Forecasts also showed that the storm would force large volumes of water from Lake Pontchartrain against the levee system and into the city probably (Brown, Knabb and Rhome 2005). The National Weather Service further predicted unimaginable damage to New Orleans and its environs. With the severity of the hurricane beyond doubt, an evacuation order was issued by the authorities. This order was received with mixed reactions as some people refused to leave for safer grounds.
The hurricane which formed over the Bahamas traversed Southern Florida causing a lot of floods and some deaths before gaining more strength as it approached the Gulf of Mexico (Brown, Knabb and Rhome 2005).

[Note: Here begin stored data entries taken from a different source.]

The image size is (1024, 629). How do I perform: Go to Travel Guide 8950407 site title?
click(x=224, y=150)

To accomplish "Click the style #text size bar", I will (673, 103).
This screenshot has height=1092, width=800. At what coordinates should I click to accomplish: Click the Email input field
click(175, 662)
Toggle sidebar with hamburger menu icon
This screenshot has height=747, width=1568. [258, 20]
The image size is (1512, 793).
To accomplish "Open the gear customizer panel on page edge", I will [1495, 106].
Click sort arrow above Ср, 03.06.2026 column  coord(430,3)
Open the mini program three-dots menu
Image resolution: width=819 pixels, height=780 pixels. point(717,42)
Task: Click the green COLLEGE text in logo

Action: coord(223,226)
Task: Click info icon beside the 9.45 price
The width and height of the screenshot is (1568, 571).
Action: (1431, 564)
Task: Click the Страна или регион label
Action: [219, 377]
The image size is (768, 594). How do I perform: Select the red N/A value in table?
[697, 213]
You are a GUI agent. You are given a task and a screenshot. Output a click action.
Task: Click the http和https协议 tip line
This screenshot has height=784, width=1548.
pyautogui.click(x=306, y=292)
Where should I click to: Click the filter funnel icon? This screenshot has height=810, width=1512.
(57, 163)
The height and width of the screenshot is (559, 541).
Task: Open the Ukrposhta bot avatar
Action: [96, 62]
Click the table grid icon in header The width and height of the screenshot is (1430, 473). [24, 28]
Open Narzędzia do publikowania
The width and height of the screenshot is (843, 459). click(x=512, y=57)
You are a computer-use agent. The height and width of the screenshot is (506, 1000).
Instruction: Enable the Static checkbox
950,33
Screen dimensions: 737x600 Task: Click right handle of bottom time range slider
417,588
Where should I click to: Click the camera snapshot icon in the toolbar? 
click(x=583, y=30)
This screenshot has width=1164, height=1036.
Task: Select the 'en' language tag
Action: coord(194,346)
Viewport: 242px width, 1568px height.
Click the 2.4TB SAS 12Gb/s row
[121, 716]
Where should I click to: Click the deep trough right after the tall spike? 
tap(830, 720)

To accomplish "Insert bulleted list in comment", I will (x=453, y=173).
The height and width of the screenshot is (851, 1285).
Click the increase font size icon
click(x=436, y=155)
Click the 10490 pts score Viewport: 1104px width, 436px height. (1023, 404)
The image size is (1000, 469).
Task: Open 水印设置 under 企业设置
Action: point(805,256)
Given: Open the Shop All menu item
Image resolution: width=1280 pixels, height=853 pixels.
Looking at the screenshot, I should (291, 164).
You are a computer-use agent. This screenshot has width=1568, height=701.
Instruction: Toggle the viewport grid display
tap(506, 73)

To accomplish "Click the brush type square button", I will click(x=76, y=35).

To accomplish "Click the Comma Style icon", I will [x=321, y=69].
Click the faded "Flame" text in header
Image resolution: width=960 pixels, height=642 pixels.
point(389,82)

The storm surge of the natural disaster caused severe destruction in New Orleans, Louisiana as it rendered the levee system useless. With the levee system failing under the storm surge, huge tracks of parishes flooded for so many weeks.
At Mississippi’s beachfront towns, the worst property damage of all was experienced as casino barges and boats knocked onto property pushing them inland; the waters going up to about 19 kilometers deep inland. The hurricane also damaged communication and transport systems, other effects being violence and other criminal activities that followed. A lot of resources were used in the disaster’s rescue missions, and efforts to reconstruct the city and levee systems were put in place soon after the hurricane stopped (Dermisi & Kilpatrick, 2007).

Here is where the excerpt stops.